The Philosophy Behind 'It's Giving': Language, Meaning, and Cultural Signal
The Philosophy Behind 'It's Giving': Language, Meaning, and Cultural Signal
When something is described as "giving main character energy" or simply "it's giving," the person speaking is not being imprecise. They are using a compressed, highly efficient communicative form that carries more information than a longer description would. Understanding why these phrases work — and why they spread so fast — opens up something interesting about how language, identity, and culture actually function.
Language Is Always Social Technology
Linguists have long understood that language serves two functions simultaneously: it conveys information and it signals group membership. You are not just telling someone what happened when you describe an event; you are also, through your word choices, cadence, and register, telling them who you are and who you consider yourself to be in relation to them. Slang accelerates this. Because slang terms spread through specific communities before reaching the mainstream, using them correctly signals insider knowledge. It says: I know where this came from, I was close enough to the source to absorb it naturally, I belong in this conversation. The signal depreciates when the term goes fully mainstream — which is why new terms are constantly being generated at the origin points of cultural production. "It's giving" originated in Black queer communities, particularly ballroom culture, where it circulated for years before spreading through TikTok and broader social media around 2020 and 2021. Its origin matters to understanding what it does. Ballroom culture was a community that valued extraordinary individual expression and performance — being exactly, precisely who you were, and doing it with complete commitment. "It's giving" was a way of recognizing that quality in someone: you are radiating something specific, fully, without dilution.

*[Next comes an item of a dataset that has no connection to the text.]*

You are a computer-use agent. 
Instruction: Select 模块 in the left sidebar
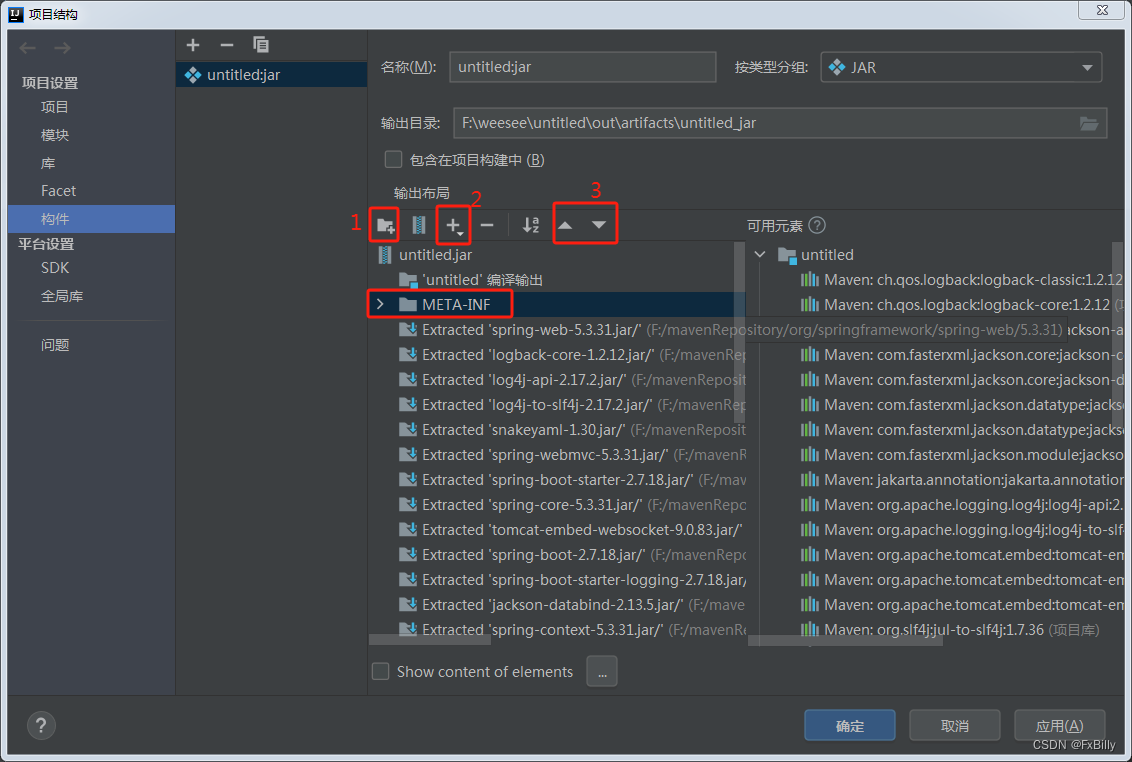[55, 135]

Meaning Without a Direct Object
One of the more interesting features of the phrase is what happens when it loses its object. "It's giving" can complete a thought: "it's giving old Hollywood glamour," "it's giving Tuesday afternoon existential crisis." But it can also stand alone. "It's giving." Full stop. Used this way, the phrase functions as pure affirmation — a recognition that something has a quality so legible, so complete, that naming it would be reductive. The absence of an object says: you know what this is. I know what this is. No further explanation needed. This is philosophically interesting. Most communication works by making implicit things explicit — naming, categorizing, describing. "It's giving" inverts this in its truncated form. It acknowledges shared perception without reducing it to a label. It trusts the listener's interpretive capacity.
A Tangent: The Sapir-Whorf Problem
Linguist Benjamin Lee Whorf proposed that the language you speak shapes the thoughts you can think — the stronger version of this idea being that you cannot conceptualize something for which you have no words. The strong version has largely been discredited by research from the Max Planck Institute for Psycholinguistics, whose cross-cultural color perception studies showed people can perceive distinctions their language doesn't name. But the weak version survives: language makes certain distinctions more habitual and efficient to think. Having a word for something means you notice it more readily, discuss it more easily, and pass the concept to others with less friction. In this light, "it's giving" may genuinely expand vocabulary for a kind of aesthetic-social perception that English previously described only clumsily. The idea that a person, object, or moment can radiate a specific, legible quality — that there is something being communicated beyond its literal surface — is not a new idea. But having a tight, flexible, affirmative phrase for it makes the idea more socially portable.
Why These Phrases Spread Fast Now
The velocity of slang diffusion has increased dramatically with social media, particularly short-form video. A phrase used in a popular TikTok can reach millions of people within days, meaning the barrier to entry for using it correctly drops rapidly. What previously took years to move from subculture to mainstream now takes months or weeks. This acceleration changes the social dynamics of the signal. The insider value of a term declines faster, pushing origin communities to generate new terms to maintain distinctiveness. Meanwhile, the borrowed term enters mainstream use carrying often-imperfect understanding of its origins — functional as communication, but stripped of some context. Philosophers of language like Paul Grice argued that successful communication depends on shared context. The more stripped a phrase becomes of its original community context, the more purely linguistic and the less culturally loaded it is. "It's giving" at peak TikTok saturation means something slightly different than "it's giving" said in 2016 Harlem. Not wrong — just lighter. Language was always political, social, and alive. The internet just made that easier to watch in real time.